As for streaming. In the case of a TCP/UDP connection you should be able to just pass the connection which is a io.Reader
to the zlib.NewReader
. To simulate the same I used an io.Pipe in the modified code:
package main
import (
"bytes"
"compress/zlib"
"fmt"
"io"
"log"
"os"
otherzlib "github.com/4kills/go-zlib"
)
func main() {
all()
stream()
// Alas it hangs :(
// otherZlib()
}
func all() {
fmt.Println("==== RUNNING DECOMPRESSION OF all.in")
fmt.Println("")
buf, readErr := os.ReadFile("./chunks/all.in")
if readErr != nil {
log.Fatalf("readErr=%v\n", readErr)
}
fmt.Printf("Read bytes, n=%v\n", len(buf))
buffer := bytes.NewBuffer(buf)
zlibReader, zlibErr := zlib.NewReader(buffer)
if zlibErr != nil {
log.Fatalf("zlibErr=%v\n", zlibErr)
}
out := new(bytes.Buffer)
written, copyErr := io.Copy(out, zlibReader)
if copyErr != nil {
log.Printf("copyErr=%v\n", copyErr)
}
fmt.Printf("Written bytes, n=%v, out:\n%v\n", written, out.String())
fmt.Println("")
}
func stream() {
fmt.Println("==== RUNNING DECOMPRESSION OF SEPARATE CHUNKS")
fmt.Println("")
pRead, pWrite := io.Pipe()
go func() {
buf, readErr := os.ReadFile("./chunks/0.in")
if readErr != nil {
log.Fatalf("readErr=%v\n", readErr)
}
fmt.Printf("Read 0 bytes, n=%v\n", len(buf))
written0, copy0Err := io.Copy(pWrite, bytes.NewBuffer(buf))
if copy0Err != nil {
log.Printf("copy0Err=%v\n", copy0Err)
}
fmt.Printf("Written compressed bytes, n0=%v", written0)

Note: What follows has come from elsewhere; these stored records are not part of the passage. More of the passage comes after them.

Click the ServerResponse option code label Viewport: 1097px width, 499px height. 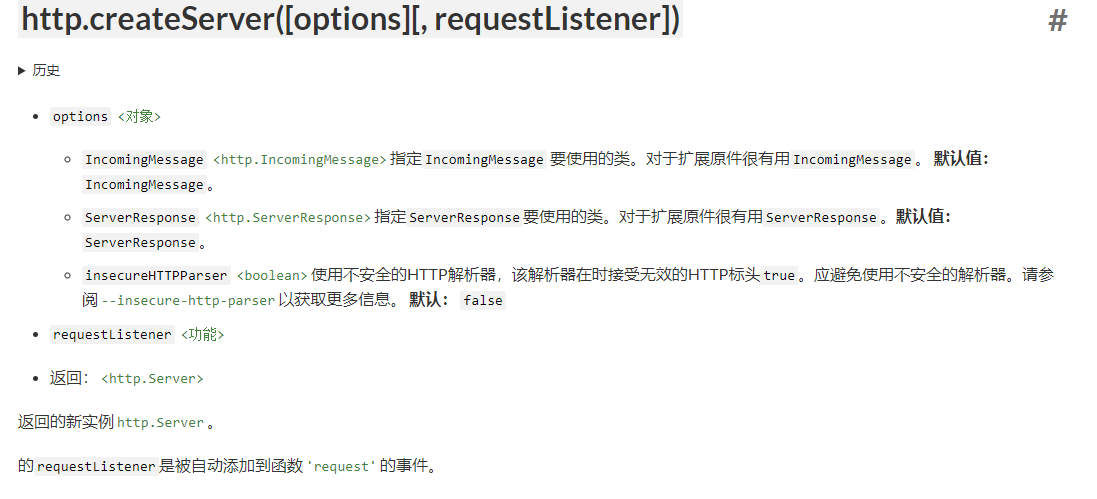pos(140,218)
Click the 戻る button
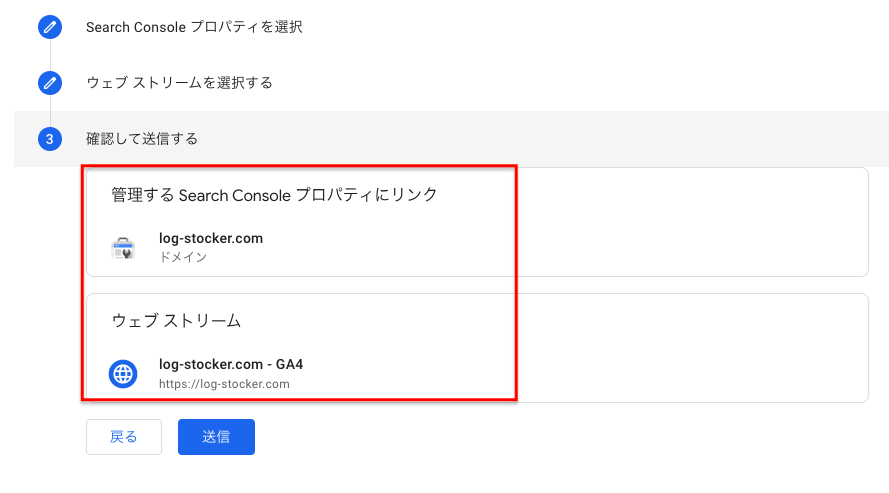This screenshot has height=493, width=889. pos(124,437)
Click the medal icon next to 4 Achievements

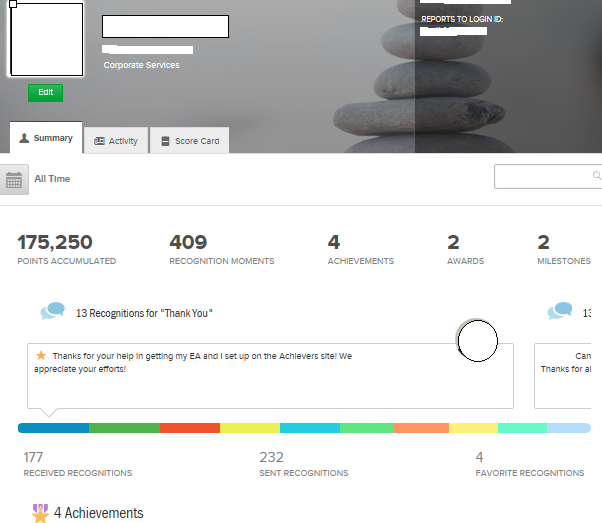[x=40, y=514]
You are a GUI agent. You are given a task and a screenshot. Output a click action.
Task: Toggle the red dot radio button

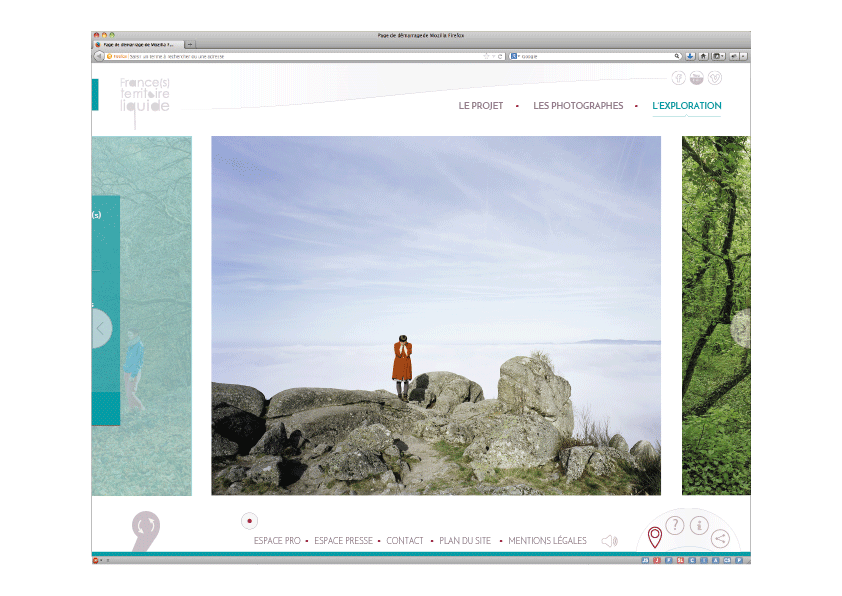pos(250,521)
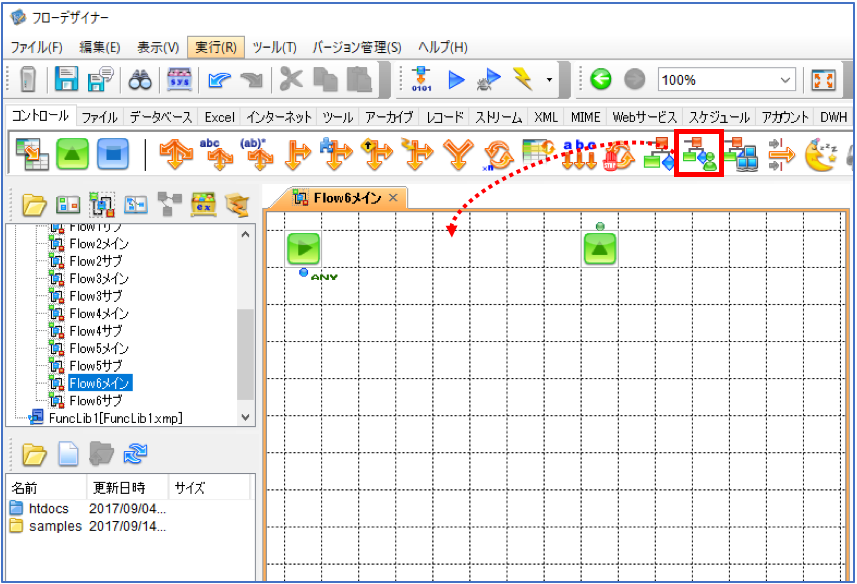Click the binoculars search icon
857x584 pixels.
(140, 80)
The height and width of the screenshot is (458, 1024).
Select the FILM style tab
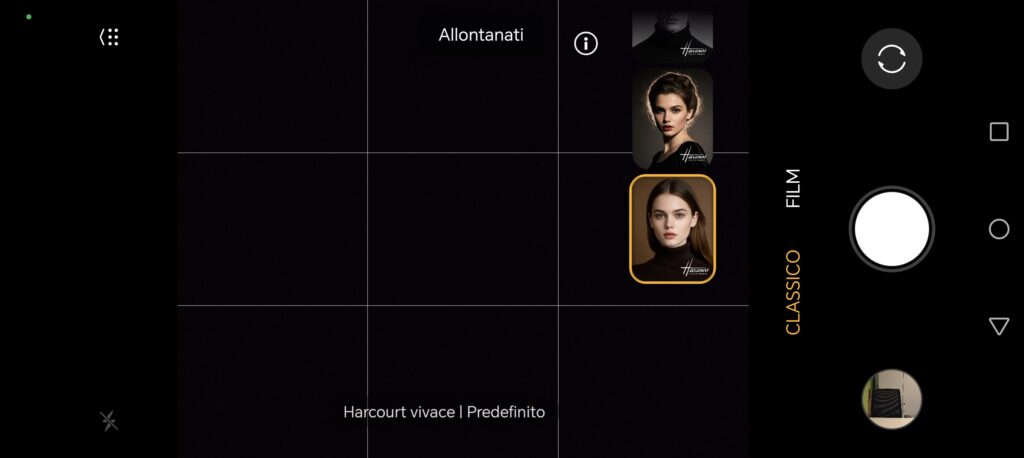coord(793,188)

buf, readErr = os.ReadFile("./chunks/1.in")
if readErr != nil {
log.Fatalf("read1Err=%v\n", readErr)
}
fmt.Printf("Read 1 bytes, n=%v\n", len(buf))
written1, copy1Err := io.Copy(pWrite, bytes.NewBuffer(buf))
if copy1Err != nil {
log.Printf("copy1Err=%v\n", copy1Err)
}
fmt.Printf("Written compressed bytes, n1=%v", written1)
pWrite.Close()
}()
zlibReader, zlibErr := zlib.NewReader(pRead)
if zlibErr != nil {
log.Fatalf("zlibErr=%v\n", zlibErr)
}
out := new(bytes.Buffer)
written2, copy2Err := io.Copy(out, zlibReader)
if copy2Err != nil {
log.Printf("copy2Err=%v\n", copy2Err)
}
fmt.Printf("Written decompressed bytes, n0=%v, out:\n%v\n", written2, out.String())
fmt.Println("")
}
With this code I get no errors from stream()
but I still get a copyErr=unexpected EOF
error from all()
, looks like the all.in
is missing checksum data at the end, but I figure that is just an accident.
CodePudding user response:
With careful debugging I was able to see that I have incorrectly passed too large buffer slices which lead to incorrect input buffers being fed to decompression.
Also, it is important not to use io.Copy
, which leads to EOF on buffer which stops everything, and instead to use just zlibReader.Read(), which will decompress everything that is currently in buffer now.
I've updated the code so it now works as expected.